Colonisation and missionary activity
Although directly the Uganda martyrs were the victims of a cruel dictator, indirectly they were also the victims of the fear of loss of a way of life felt by native societies when colonisers and missionaries move in. The Society of Missionaries of Africa (White Fathers) were the first Catholic missionaries to reach southern Uganda in 1879. They were well received by the king, Mtesa, and the mission flourished till he died in 1884.
His 18 year old son, Mwanga, then became king and though he had attended a mission school, he had not succeeded – for whatever reason – to learn to read and write, which did not help his self-esteem. Exploiting the fear of cultural change, the traditional advisors told him the ancestors were angry at how foreigners were taking over the country.
First victim: an Anglican bishop
His first victim was an Anglican bishop, James Hannington, who when travelling to Uganda passed through land closed to white people. He was seized on the pretext of spying and, after keeping him for a week as a trophy, Mwanga had him killed. The king was drinking heavily, smoking hemp and given to homosexuality, which he is said to have learned from white traders.
First indigenous victims – new converts, the pages of the king
At Mwanga’s court there were a number of Christian converts who acted as pages. Their leader was Joseph Makasa, a newly converted Catholic. He tried to defend the younger pages from the advances of the new king. He also rebuked the king openly for the murder of Bishop Hannington. He was beheaded on 15 November 1885.
Charles Lwanga, another Catholic, took over as master of the pages and for a time protected them from the desires of the king. One day, however, King Mwanga called one of his pages named Mwafu and asked him what he had been doing that kept him away from Mwanga. He replied that he had been receiving religious instruction from Denis Sebuggwawo. Denis was summoned to the king who killed him, thrusting a spear through his throat.
Massacre at Namugongo
Alerted and angered by this catechetical activity, the king ordered all the pages to be rounded up.

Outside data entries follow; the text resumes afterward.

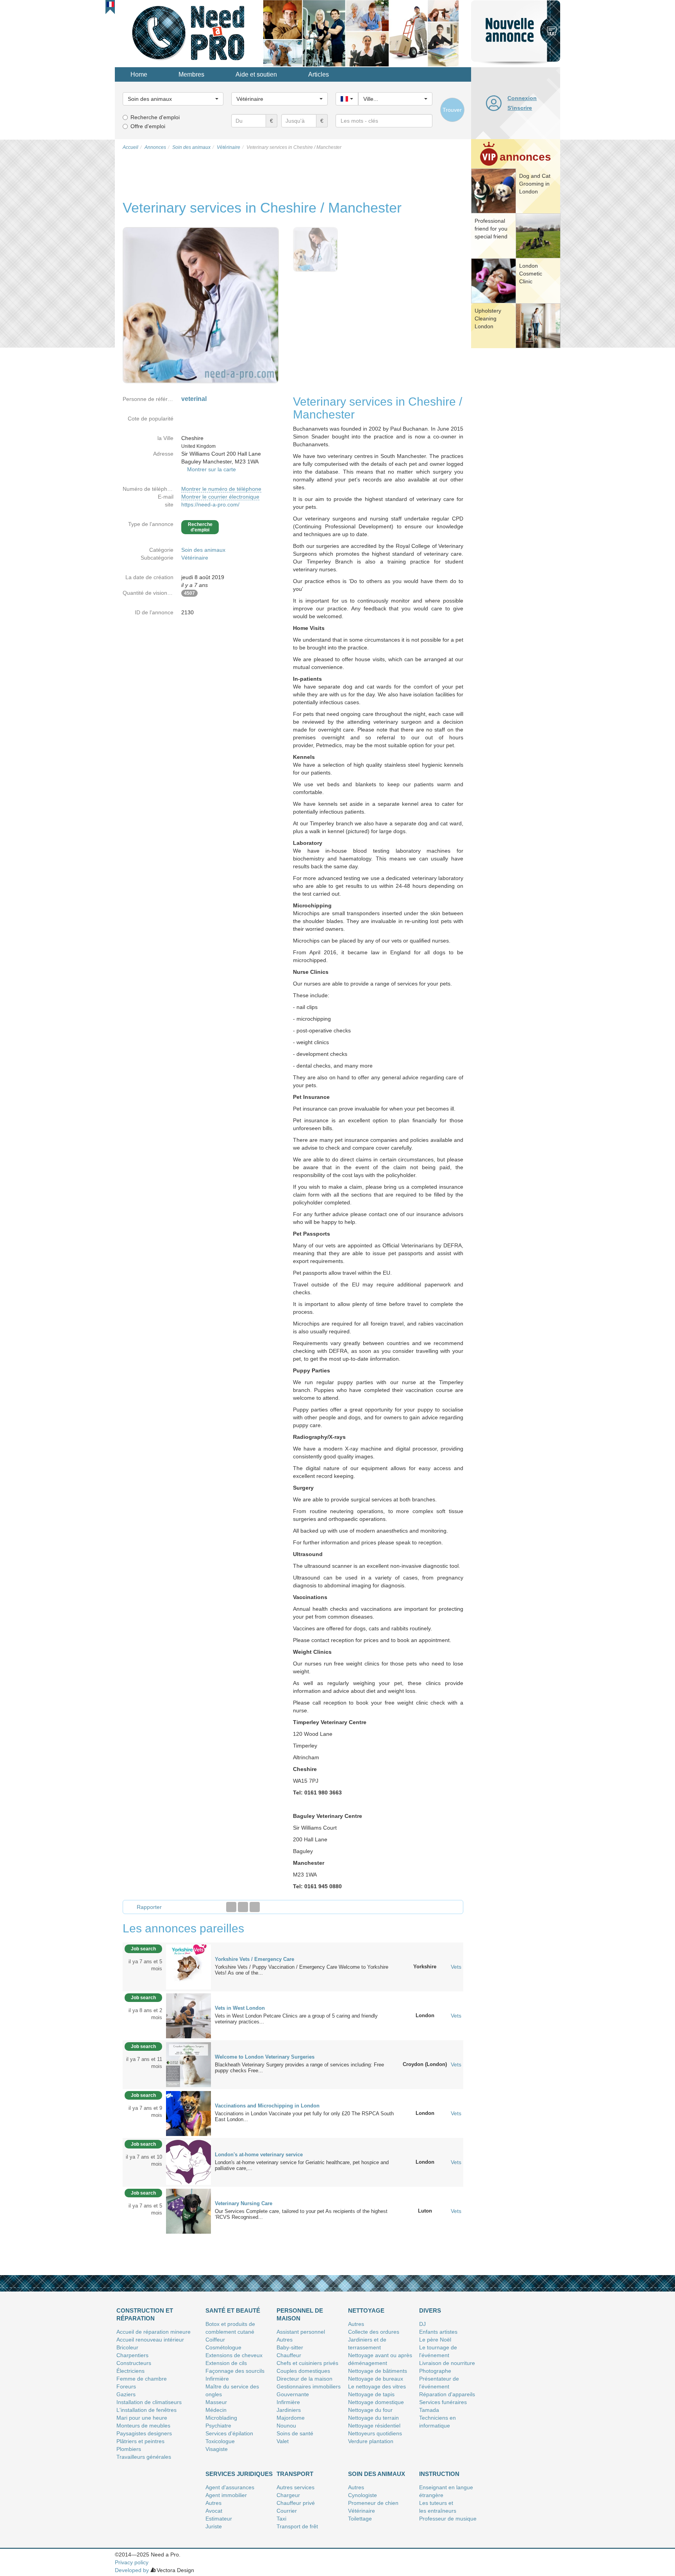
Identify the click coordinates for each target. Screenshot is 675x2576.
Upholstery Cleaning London (488, 318)
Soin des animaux (203, 550)
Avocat (213, 2511)
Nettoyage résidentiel (374, 2425)
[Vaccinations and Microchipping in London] (188, 2113)
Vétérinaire (194, 558)
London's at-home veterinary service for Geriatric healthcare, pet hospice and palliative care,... (302, 2165)
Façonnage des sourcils (234, 2371)
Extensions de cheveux (233, 2355)
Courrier (287, 2511)
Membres (191, 74)
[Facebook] (231, 1907)
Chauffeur (289, 2355)
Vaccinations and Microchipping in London (267, 2106)
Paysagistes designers (144, 2433)
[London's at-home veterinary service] (188, 2162)
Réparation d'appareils (447, 2394)
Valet (283, 2441)
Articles (318, 74)
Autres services (295, 2487)
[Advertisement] (516, 471)
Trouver (452, 110)
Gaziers (126, 2394)
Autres (285, 2339)
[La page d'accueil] (189, 33)
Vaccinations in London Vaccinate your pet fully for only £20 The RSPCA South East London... (304, 2116)
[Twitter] (243, 1907)
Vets (456, 1967)
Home (138, 74)
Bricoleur (127, 2347)
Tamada (429, 2410)
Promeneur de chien (373, 2503)
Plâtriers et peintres (140, 2441)
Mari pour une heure (141, 2418)
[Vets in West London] (188, 2015)
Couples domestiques (303, 2371)
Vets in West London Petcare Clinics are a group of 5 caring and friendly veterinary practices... (296, 2019)
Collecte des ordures (373, 2332)
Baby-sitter (290, 2347)
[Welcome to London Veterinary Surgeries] (188, 2064)
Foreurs (126, 2386)
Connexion (522, 98)
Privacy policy (131, 2562)
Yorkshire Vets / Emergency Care (254, 1959)
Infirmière (217, 2379)
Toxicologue (220, 2441)
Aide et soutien (256, 74)
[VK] (255, 1907)
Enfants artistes (438, 2332)
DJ (422, 2324)
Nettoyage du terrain (373, 2418)
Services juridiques (239, 2473)
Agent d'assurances (229, 2487)
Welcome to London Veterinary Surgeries (264, 2057)
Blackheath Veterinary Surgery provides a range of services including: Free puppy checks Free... (299, 2067)
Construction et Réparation (144, 2314)
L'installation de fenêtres (146, 2410)
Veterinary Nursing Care (243, 2203)
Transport (295, 2473)
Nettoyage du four (370, 2410)
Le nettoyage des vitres (377, 2386)
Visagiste (216, 2449)
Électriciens (130, 2371)
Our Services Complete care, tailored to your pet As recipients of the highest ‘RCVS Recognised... (301, 2214)
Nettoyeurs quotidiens (375, 2433)
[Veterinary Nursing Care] (188, 2210)
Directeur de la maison (304, 2379)
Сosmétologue (223, 2347)
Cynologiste (362, 2495)
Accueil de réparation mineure (153, 2332)
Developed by (132, 2570)
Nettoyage (366, 2310)
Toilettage (360, 2518)
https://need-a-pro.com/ (210, 504)
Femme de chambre (141, 2379)
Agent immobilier (226, 2495)
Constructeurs (133, 2363)
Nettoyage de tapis (371, 2394)
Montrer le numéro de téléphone (221, 489)
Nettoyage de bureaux (375, 2379)
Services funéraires (443, 2402)
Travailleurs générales (143, 2457)
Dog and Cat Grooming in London (534, 184)
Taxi (281, 2518)
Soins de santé (295, 2433)
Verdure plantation (370, 2441)
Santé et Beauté (232, 2310)
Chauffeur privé (296, 2503)
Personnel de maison (300, 2314)
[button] (110, 4)
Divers (430, 2310)
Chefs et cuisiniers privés (307, 2363)
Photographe (435, 2371)
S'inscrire (519, 108)
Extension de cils (226, 2363)
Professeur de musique (448, 2518)
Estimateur (218, 2518)
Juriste (213, 2526)
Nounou (286, 2425)
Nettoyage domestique (376, 2402)
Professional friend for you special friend (491, 229)
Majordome (291, 2418)
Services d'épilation (229, 2433)
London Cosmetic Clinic (530, 273)
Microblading (221, 2418)
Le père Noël (435, 2339)
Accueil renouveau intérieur (150, 2339)
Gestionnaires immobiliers (309, 2386)
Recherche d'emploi (155, 117)
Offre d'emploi (147, 126)
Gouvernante (293, 2394)
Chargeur (288, 2495)
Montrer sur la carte (211, 469)
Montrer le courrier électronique (220, 497)
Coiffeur (215, 2339)
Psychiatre (218, 2425)
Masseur (216, 2402)
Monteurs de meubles (143, 2425)
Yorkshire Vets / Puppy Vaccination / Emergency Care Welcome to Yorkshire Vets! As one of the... (301, 1970)
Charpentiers (132, 2355)
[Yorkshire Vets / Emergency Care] (188, 1966)
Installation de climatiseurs (149, 2402)
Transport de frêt (297, 2526)
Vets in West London (240, 2008)
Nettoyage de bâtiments (377, 2371)
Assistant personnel (301, 2332)
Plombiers (128, 2449)
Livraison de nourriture (447, 2363)
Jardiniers (289, 2410)
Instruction (439, 2473)
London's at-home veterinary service (259, 2154)
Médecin (216, 2410)
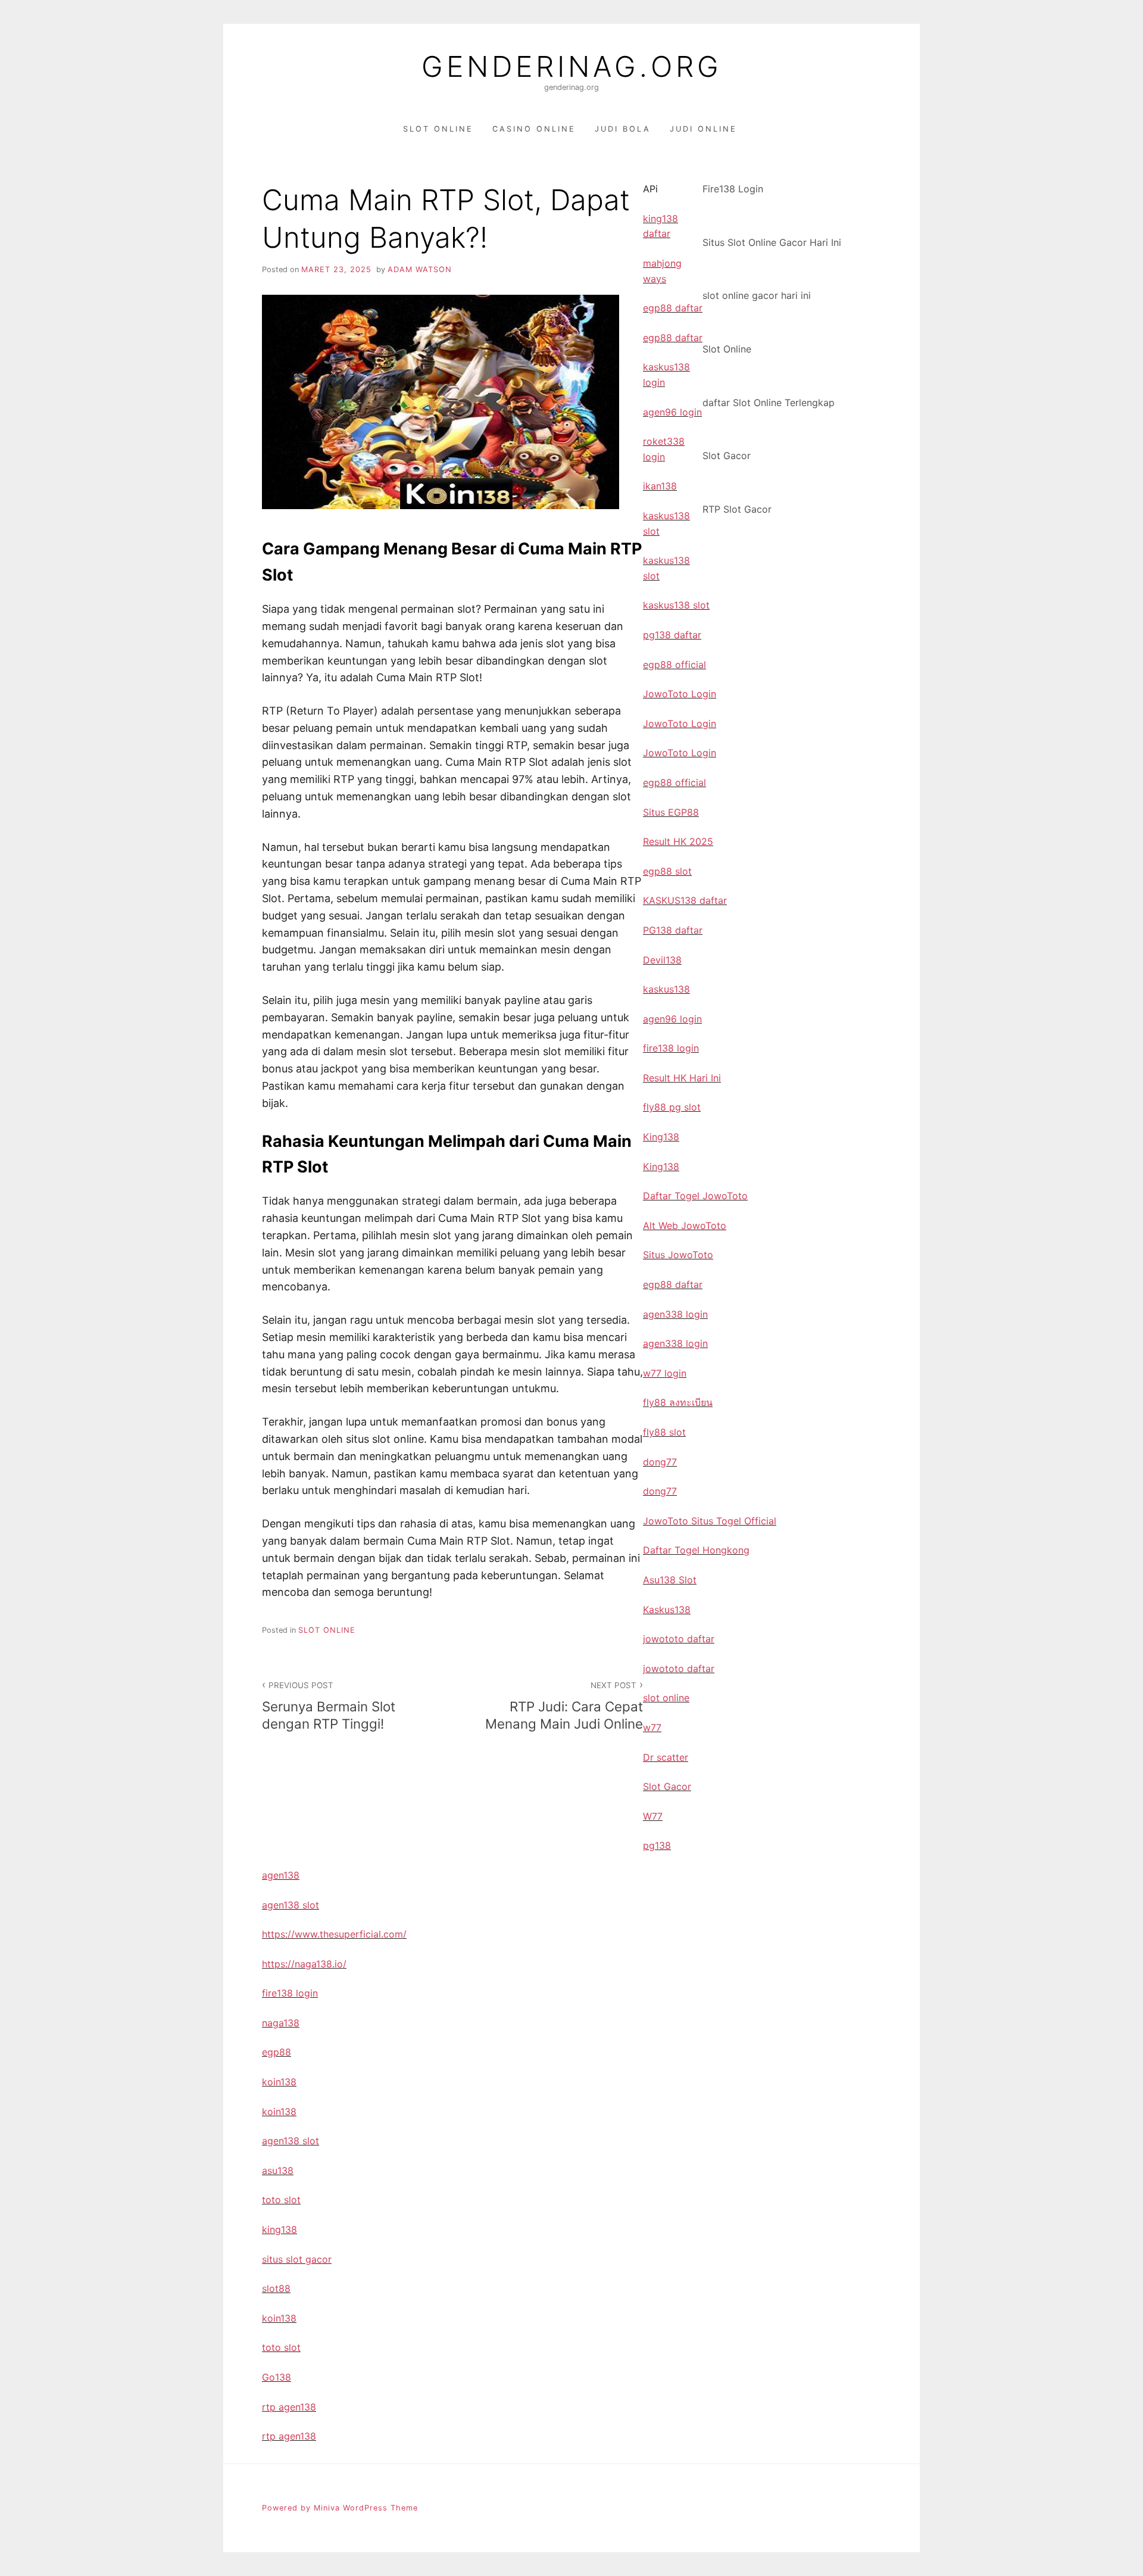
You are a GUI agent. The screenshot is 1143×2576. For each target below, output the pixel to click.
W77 (653, 1816)
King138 (661, 1137)
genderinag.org (571, 66)
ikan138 (660, 486)
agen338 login (675, 1314)
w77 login (664, 1373)
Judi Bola (623, 128)
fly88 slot (664, 1432)
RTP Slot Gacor (737, 509)
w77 (652, 1727)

The Christians were separated from the others and asked if they intended to remain Christians and when they all said they did, Mwanga ordered them to be taken to a traditional place of sacrifice 37 miles away called Namugongo and put to death. Three were killed en route. When the others arrived they were forced to construct a pyre on which they were burned alive, a huge group of Catholics and Protestants, boys and men. Among them was Charles Lwanga and the youngest was a thirteen year old boy whom he had baptised – Kizito, who went to his death “laughing and chattering”. Other victims whose names are known were Matthias Murumba, a judge, and Andrew Kagwa, a prominent catechist.
Blood of martyrs the seed of Christians
Of the martyrs that could be formally accounted for, twenty-two were Catholics and twenty-three Anglicans. These massacres led to a great increase in converts to Christianity. The Catholic martyrs were beatified in 1920 and canonised in 1964 during the Second Vatican Council by Pope Paul VI. Later in 1969 he was the first pope to visit the Catholic shrine at Namugongo.
Father, you have made the blood of the martyrs the seed of Christians. May the witness of St Charles and his companions and their loyalty to Christ in the face of torture inspire countless men and women to live the Christian faith.